Tuesday, December 17, 2013
Black Friday, Cyber Monday, After-Christmas Sales: All Marketing Coups
I’ve never shopped Black Friday sales. For more than a decade, I prepared a Thanksgiving meal, packed it to-go, drove 2 ½ hours across a turnpike, heated everything, served it all, cleaned my mom’s kitchen, packed leftovers for family members, and drove another 2 ½ hours to sleep in my own bed. The day after Thanksgiving was my day to give thanks for peace, quiet, rest, and leftovers.
I also never felt motivated to go forth into crowds competing for two televisions on sale. I knew myself to be susceptible to impulses so I stayed home. I also learned to expect great sales for a wide array of merchandise year-round in every city and most villages. From the global marketplace, I learned that anyone anywhere can buy local, domestic, and international, especially if using the Internet.
So many choices, so much competition online appealed to me so I logged on before and after work for Cyber Monday—except now, I don't need to wait for one particular day. Now, I can choose between Cyber Black Fridays and Black Friday previews and Black Friday on Thursday or Wednesday and well into December. So now I shop when I need to shop. Lately that’s September and October so I can spread the cost and make Christmas a guilt-free festival.
But there are even better reasons not to fall for Black Friday or Cyber Mondays or after-Christmas sales. They are as manipulative as any other bait to fish for consumers.
First, not all Black Friday sale items are much of a sale. According to NerdWallet, an online site about money matters, one Black Friday deal offered a KitchenAid Classic Plus Stand mixer for $199, about $30 under the regular price at most stores. Target beat that price 20 days earlier, offering the same mixer on November 8, 2013 for $183.99. If the consumer had bought earlier from Target, his savings would have been $46 instead of $30.
In addition, caveat emptor--Let the buyer beware! Buyers should not assume that everything in a Dollar General or Wal-Mart or Costco is available at the lowest price anywhere. Some items are great buys, but many are priced exactly the same or higher than at other stores. Smartphone apps are marvelous inventions, and one of them will let you know if the price you’re about to pay is the best price.
If this is standard marketing procedure, it stands to reason that some Black Friday deals are not bargains after all. NerdWallet also reports that “many items advertised on Black Friday [sold] for prices that consumers could have obtained … as far back as last year." Furthermore, The Wall Street Journal declares: “Attention Black Friday shoppers: You’re probably wasting your time," adding that most items advertised for Black Friday are available for the sale price or even less at other times throughout the year, including the holiday shopping season post-Black Friday.
Furthermore, some workers will have a few more hours to indulge in turkey, dressing, family quarrels, and football. As sellers attempt to one-up each other, sales begin earlier and earlier so those workers have no holiday, one declared in honor of our roots--although the true story of our roots little resembles the one taught to school children featuring turkeys, Pilgrims, and Native Americans.

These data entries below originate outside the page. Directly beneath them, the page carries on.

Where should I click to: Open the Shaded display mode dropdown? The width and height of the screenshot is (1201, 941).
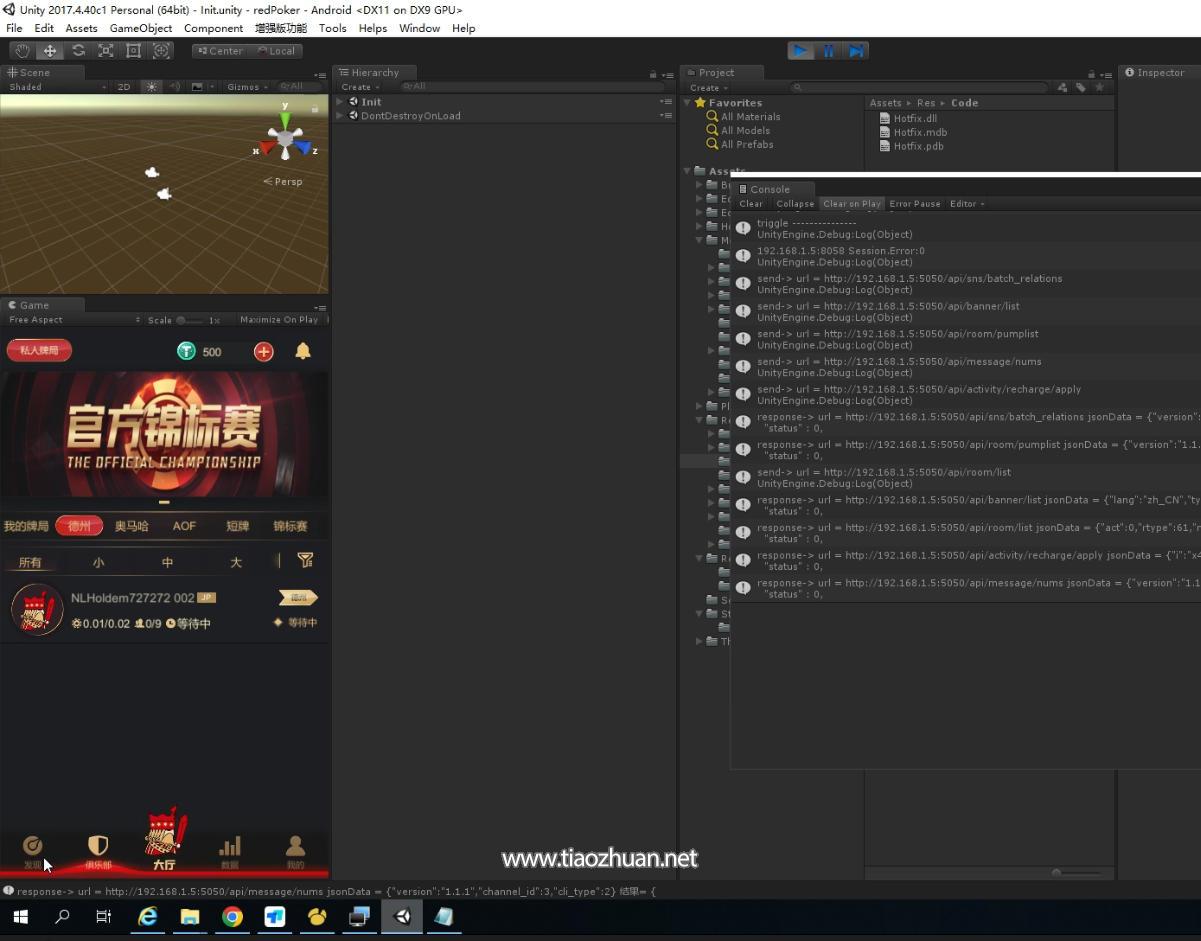(x=55, y=87)
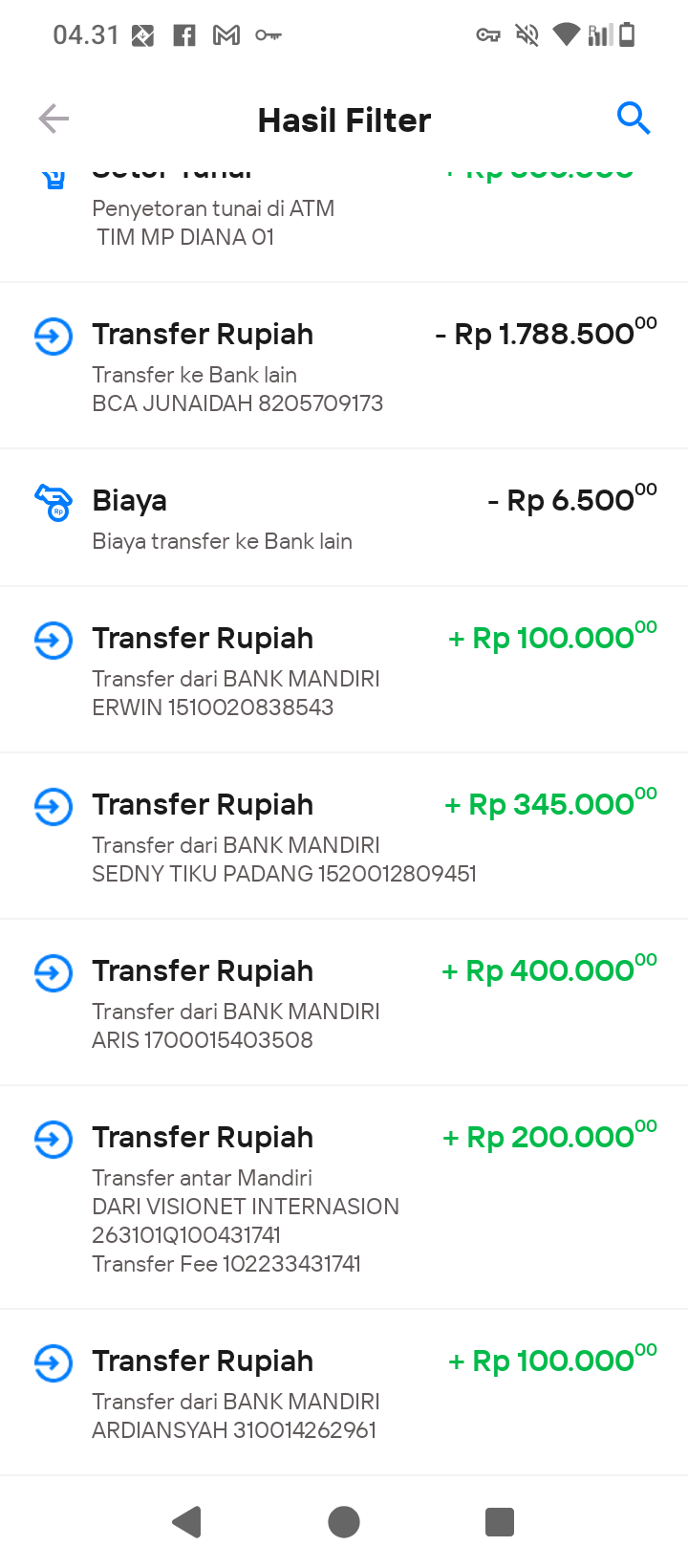Tap transfer icon beside ARIS transaction
This screenshot has height=1568, width=688.
[x=54, y=973]
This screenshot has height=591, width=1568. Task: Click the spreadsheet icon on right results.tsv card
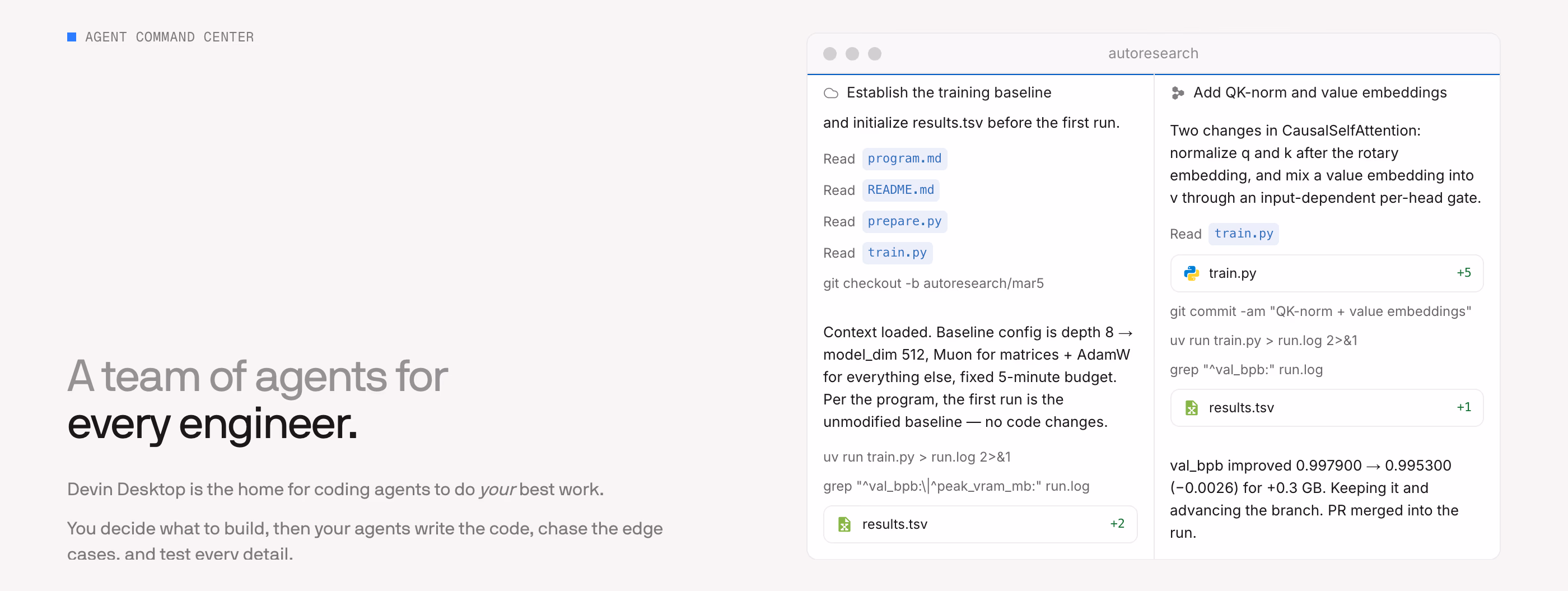pos(1191,408)
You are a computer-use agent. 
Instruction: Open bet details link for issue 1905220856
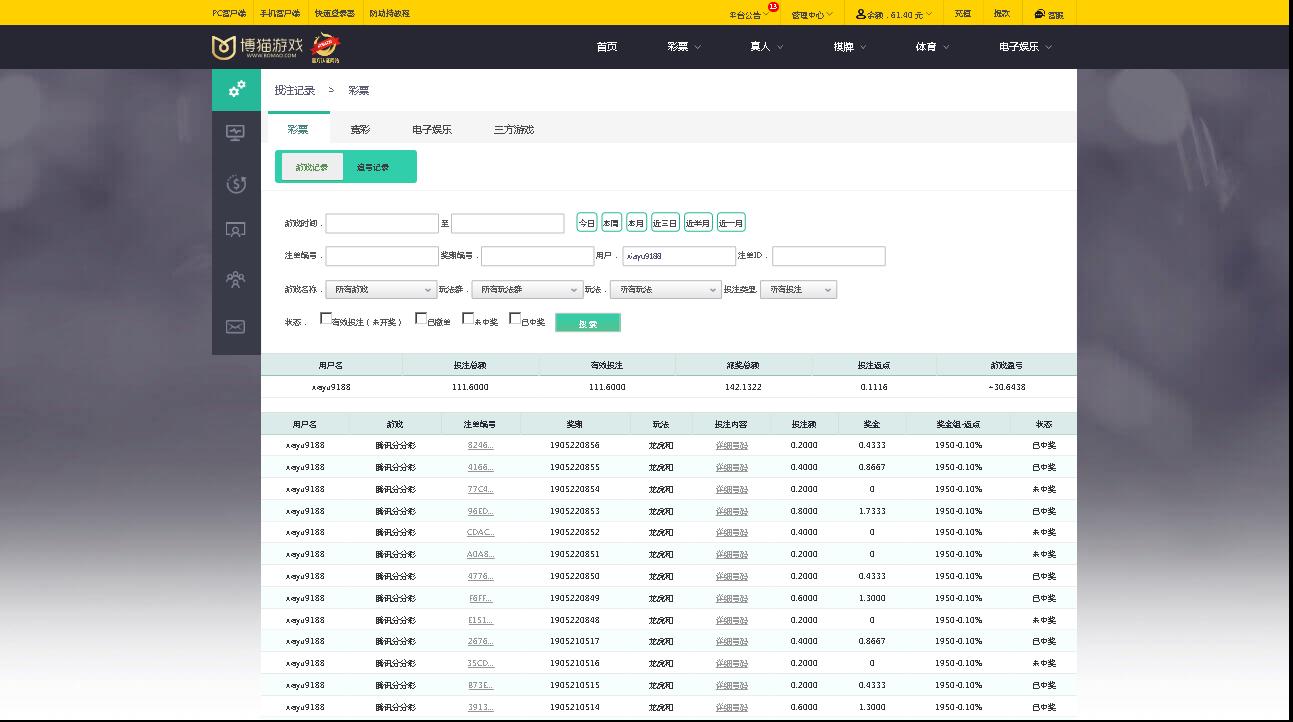[731, 445]
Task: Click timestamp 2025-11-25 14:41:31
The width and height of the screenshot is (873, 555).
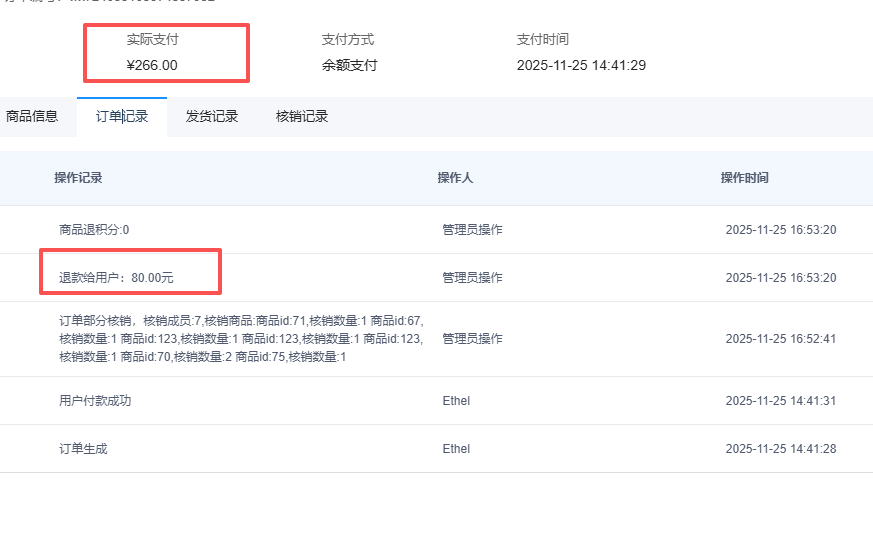Action: tap(781, 401)
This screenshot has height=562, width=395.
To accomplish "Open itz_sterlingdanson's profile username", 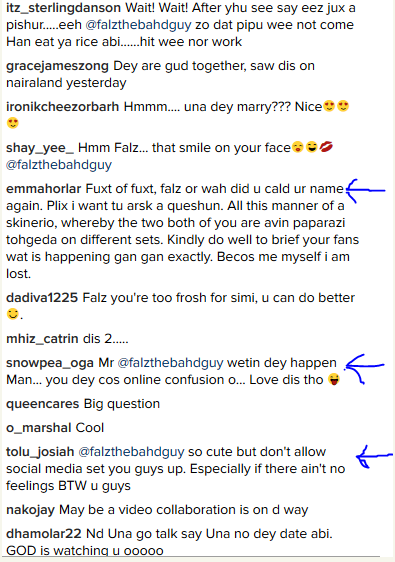I will point(63,8).
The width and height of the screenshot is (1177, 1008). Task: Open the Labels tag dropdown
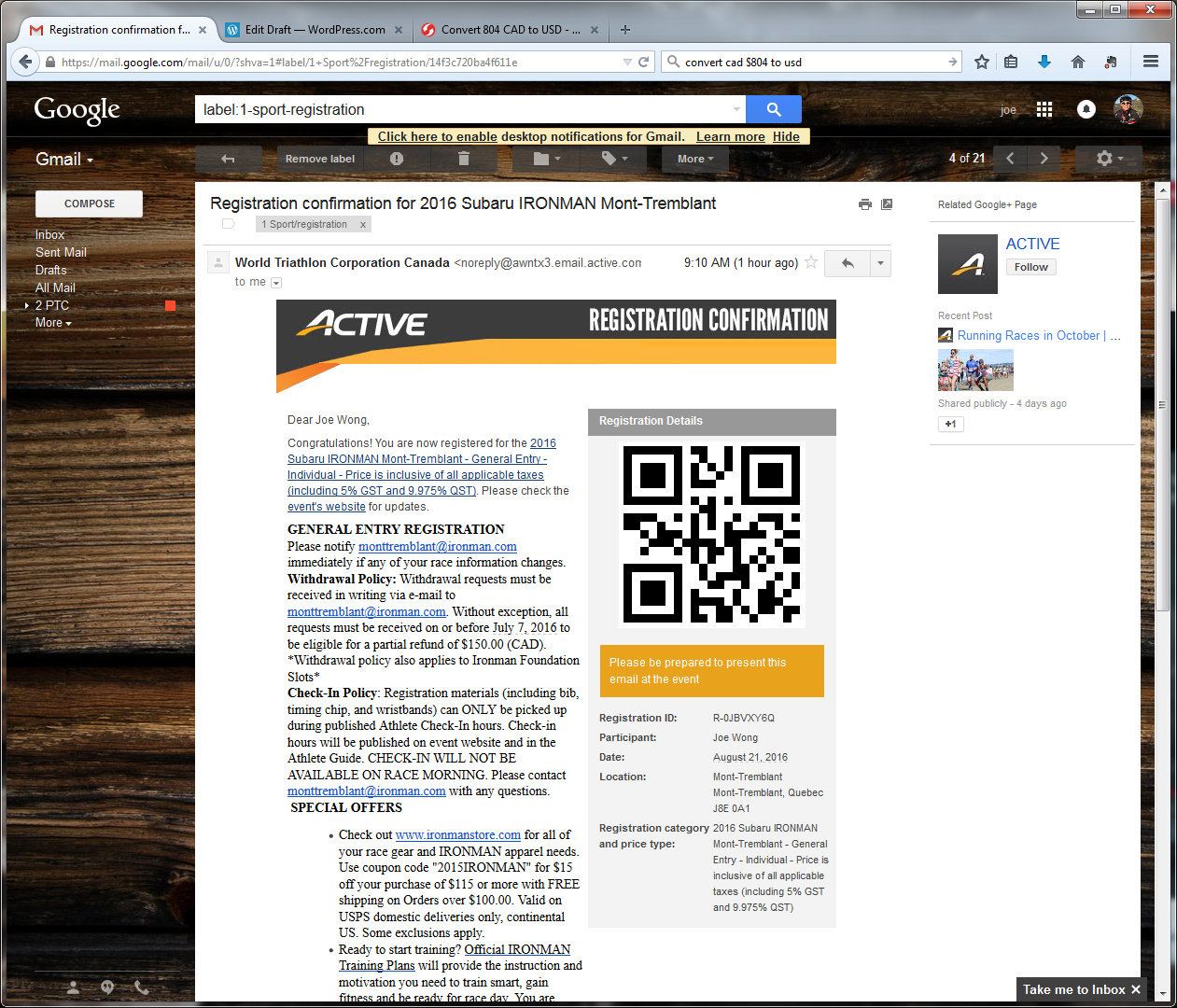click(x=613, y=159)
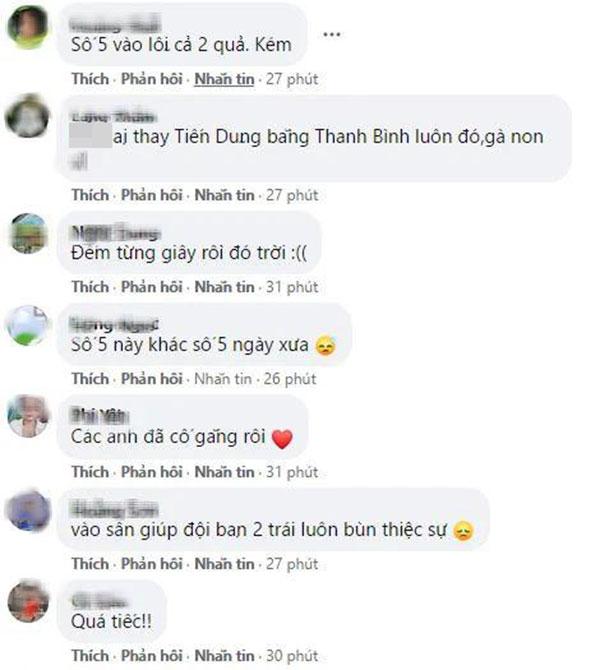The image size is (600, 670).
Task: Open 30 phút timestamp under 'Quá tiếc!!'
Action: (292, 656)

If sellers make the holiday null and void by opening their doors earlier and earlier, then no proclamation will save it. Soon no one will expect any store to be closed on Thanksgiving. Restaurants will follow. They will recognize the value in weary shoppers in need of sustenance. Then homemakers, Domestic Gods and Goddesses, and weary grandparents will realize that the Roast Beast need not be the day’s labor in homes across the land when professionals can slather gravy and cranberry sauce for us all. Thanksgiving might transition into just another day, observed by some and barely noticed by others.
But, perhaps most important, those workers upon whom we depend for our delight, those football players near and far, concussed and clear-headed, will have lost a key factor in their contracts: extra-duty pay for playing on holidays. America will never stand for it! We want our football, endless, endless football, sometimes better than any tryptophan-ed turkey in lulling us into insensibility, sometimes better than the best cardio workout.
So dear shoppers and couch-athletes, resist the call of one-day sales such as Black Friday! Stay home. Feast and indulge. We’ll all be better for it.